ラジオドラマ「こんにちは、金光さま」最終回「今日は吉日」


●ラジオドラマ「こんにちは、金光さま」
最終回「今日は吉日」

金光教放送センター


登場人物
 ・太一たいち      40才
 ・さよ(太一の妻)同
 ・教祖


太一 おさよ。
さよ 何ですか?
太一 近頃おきぬの様子がおかしい、元気がない。あのおしゃべり娘がとんと無口になって、何ぞ病にでも掛かっているのではないのか?
さよ 私も気が付いてはおりましたがねえ…、特に体の調子が悪いということでも…。
太一 やはり先日の縁談を断られたのが、こたえたのだろうか?
さよ そういえば、あの頃からふさぎ込んでおりますねえ。お見合いの時、先方の方はおきぬが気に入っているようでしたのに…。
太一 わしが日柄をしっかりと見て決めた見合いの日だというのに、なぜだろう…? おきぬはこの村で、小町娘と言われている娘だ、断る先方の気が知れない。失礼千万な話だ、おきぬも心が傷ついただろう。おまえ、一度おきぬに話を聞いてくれないか? あの子はもう17歳だ、早く嫁入り先を探さないと。
さよ 分かりました。
太一 食事も進まないようだ。もし病なら玄庵げんあん先生の所に…。
さよ そんなこと分かっておりますよ。おきぬのことになるとおまえ様は大騒ぎなんだから…。お前様が自分でおきぬに聞いたらいいではありませんか。
太一 そういうことは母親が聞くものだ。

太一 それで、おきぬは何と言っていた?
さよ (くすくす笑う)
太一 笑い事ではない!
さよ だって…、あのお見合いの後、先方の方を送って行けとおまえ様は言いましたねえ。
太一 ああ、言った。
さよ おきぬは送って行って、ちょうど小川の近くまで行った時、いきなりやぶの中からイノシシが飛び出して来たそうですよ。
太一 何? イノシシ?
さよ ええ、おきぬは恐ろしくてびっくりして、腰を抜かしてしまったそうです。
太一 で、その、何だ、見合いの相手はおきぬを守ってやったのか?
さよ いいえ、「ギャー」と叫んで、一人で走って逃げられたそうで。(また、くすくす笑い)
太一 何と、情けない男よの、だから格好悪くて見合い話を断ってきたのか。
□ □ □ □ □
- 作業内容 -
1. ラジオドラマの台本のうち、「さよ 私も気が付いてはおりましたがねえ…、特に体の調子が悪いということでも…。」から「太一 笑い事ではない!」までを、両端も含めて一字一句そのまま書き写してください。
2. ラジオドラマの台本によると、おきぬが見合いの相手を送って行き、小川の近くまで来たとき、やぶの中から飛び出してきたのは何ですか。
3. ラジオドラマの台本を、最後に示された場面の続きから書き進めてください。

- データ抜粋 -
□ □ □ □ □
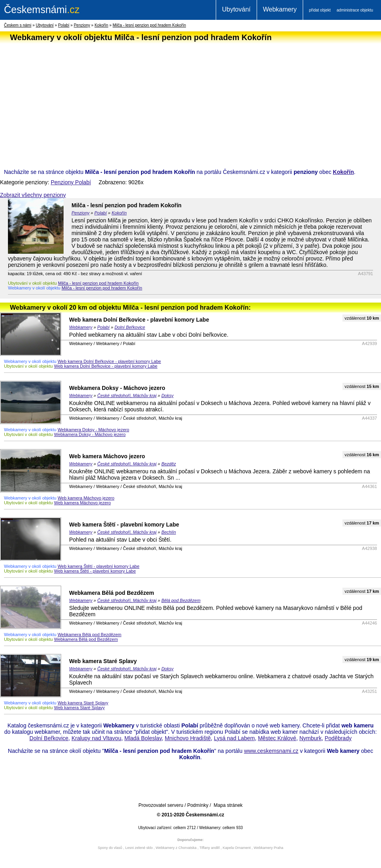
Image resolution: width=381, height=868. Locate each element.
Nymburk (310, 738)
□ □ □ □ □
- 課題ごとの解答 -
1.
さよ 私も気が付いてはおりましたがねえ…、特に体の調子が悪いということでも…。
太一 やはり先日の縁談を断られたのが、こたえたのだろうか?
さよ そういえば、あの頃からふさぎ込んでおりますねえ。お見合いの時、先方の方はおきぬが気に入っているようでしたのに…。
太一 わしが日柄をしっかりと見て決めた見合いの日だというのに、なぜだろう…? おきぬはこの村で、小町娘と言われている娘だ、断る先方の気が知れない。失礼千万な話だ、おきぬも心が傷ついただろう。おまえ、一度おきぬに話を聞いてくれないか? あの子はもう17歳だ、早く嫁入り先を探さないと。
さよ 分かりました。
太一 食事も進まないようだ。もし病なら玄庵げんあん先生の所に…。
さよ そんなこと分かっておりますよ。おきぬのことになるとおまえ様は大騒ぎなんだから…。お前様が自分でおきぬに聞いたらいいではありませんか。
太一 そういうことは母親が聞くものだ。

太一 それで、おきぬは何と言っていた?
さよ (くすくす笑う)
太一 笑い事ではない!

2. イノシシです。

3.
さよ 多分そうだと、おきぬは言っておりました。
太一 だったら、かえって相手がどんな男か分かって良かったではないか。
さよ そのとおりです。
太一 じゃ、なぜふさぎ込んでいる?
さよ その時に、畑仕事を終えた徳三とくぞうさんが通り掛かって、とっさに持っていたくわを振り回して、おきぬを助けて下さったそうですよ。
太一 ふん、徳三か…!
さよ おまえ様が徳三さんのおやじ様と仲が悪いからといって、それとこれとは話が違いますよ。徳三さんはおきぬの難儀を助けて下さったのです。そもそもおきぬと徳三さんは幼なじみで、子どもの頃はとっても仲が良かったのですよ。
太一 そんなこと、おまえに言われなくても知っている!
さよ それで…。
太一 何だ。
さよ おきぬが言いますのに、徳三さんの所に嫁に行きたい、昔から好きだったと。イノシシの件以来、時々会っているようですよ。
太一 許さん!
さよ だから、それが分かっているから、おきぬは悩んで、食も進まず、ふさぎ込んでいるのですよ。お分かりになりませんか。
太一 …。
さよ おまえ様が反対していると、そのうちに二人で駆け落ちするかも知れませんよ。おまえ様はおきぬが可愛いのでしょう、だったら好き合った人と。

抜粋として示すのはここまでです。